Excerpts from a dataset:
★ ★ ★ ★ ★ ★ ★
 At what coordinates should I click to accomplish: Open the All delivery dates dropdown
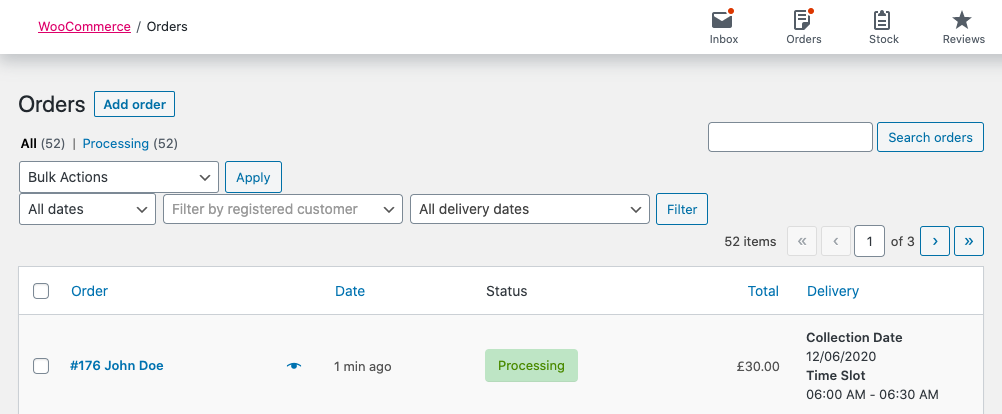tap(529, 209)
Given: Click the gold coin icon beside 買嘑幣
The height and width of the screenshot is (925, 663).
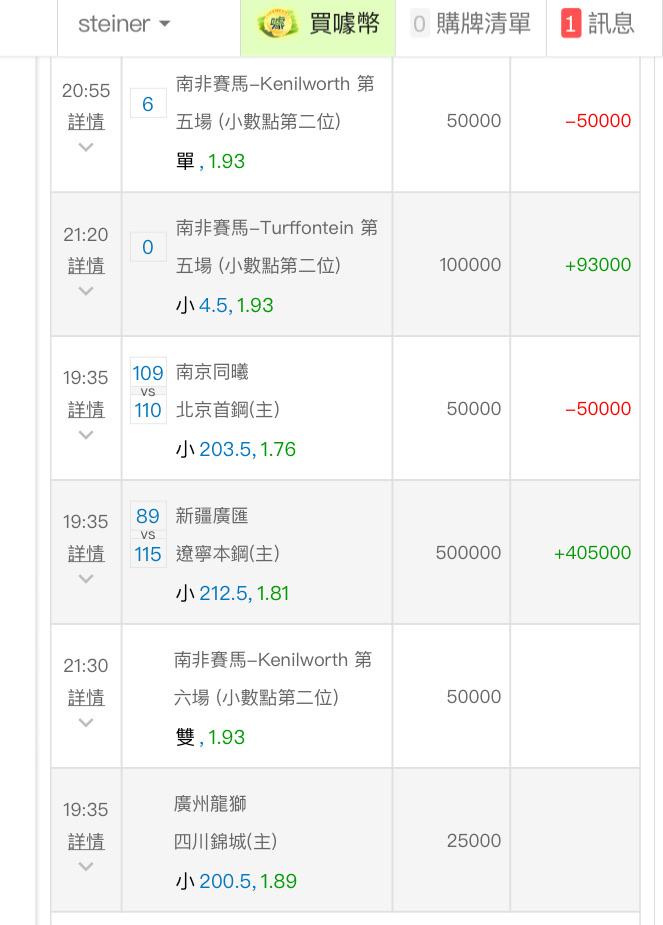Looking at the screenshot, I should (x=278, y=24).
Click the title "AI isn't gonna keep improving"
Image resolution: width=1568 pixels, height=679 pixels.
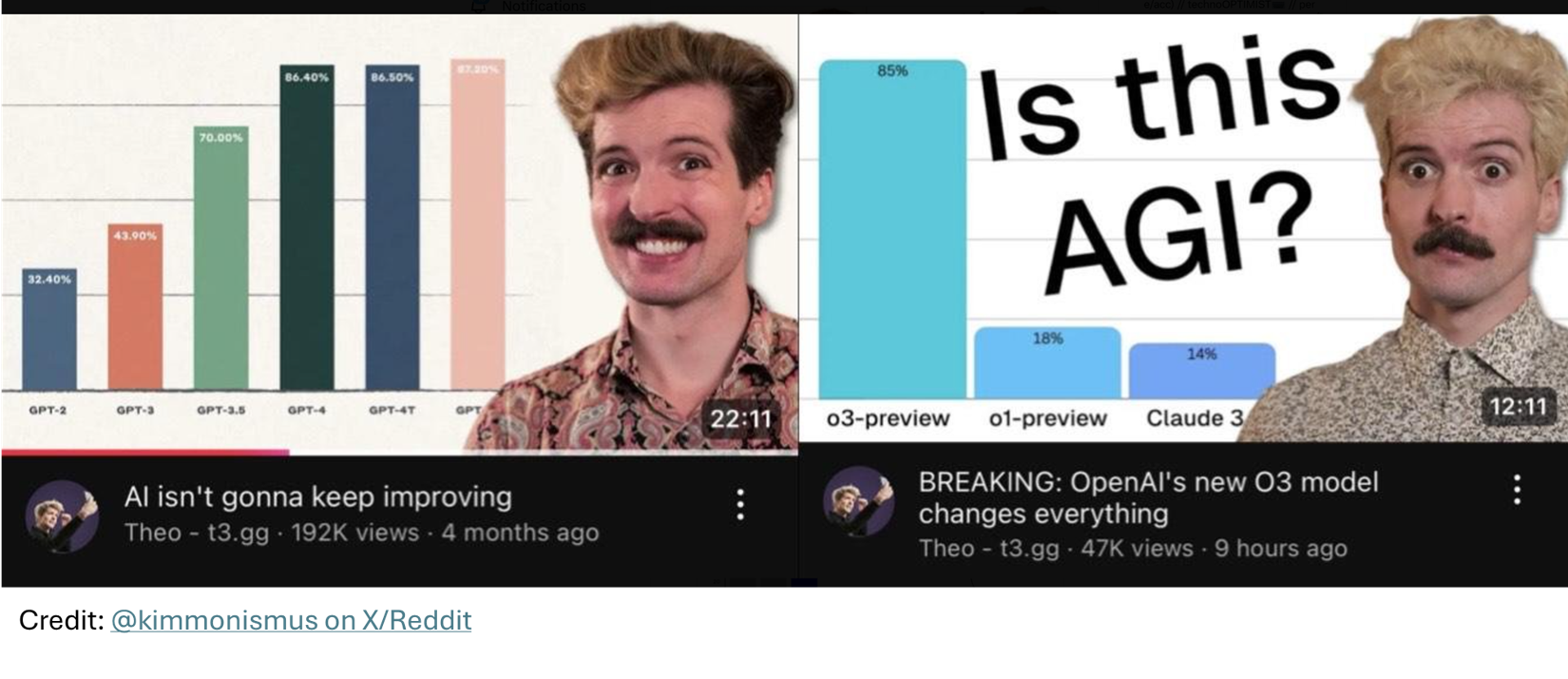coord(317,496)
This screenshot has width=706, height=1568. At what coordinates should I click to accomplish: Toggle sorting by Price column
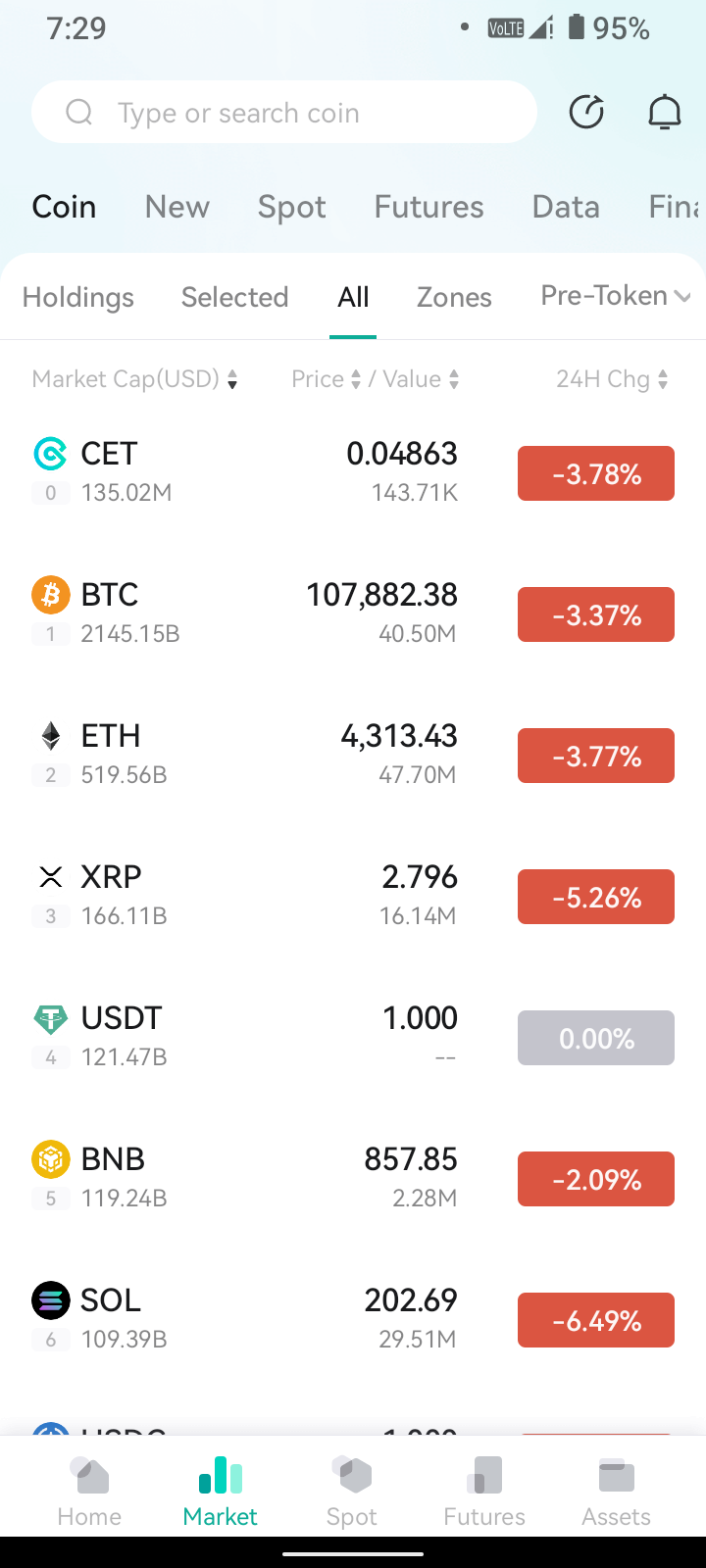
★ ★ ★ ★ ★ ★ ★
Task goal:
Starting with the line that contains "Click the title" and ending with the last line of the data above, transcribe exactly those lines and no others, without pictures.

Answer for this exercise:
Click the title "AI isn't gonna keep improving"
Image resolution: width=1568 pixels, height=679 pixels.
coord(317,496)
This screenshot has width=706, height=1568. At what coordinates should I click to accomplish: Toggle sorting by Price column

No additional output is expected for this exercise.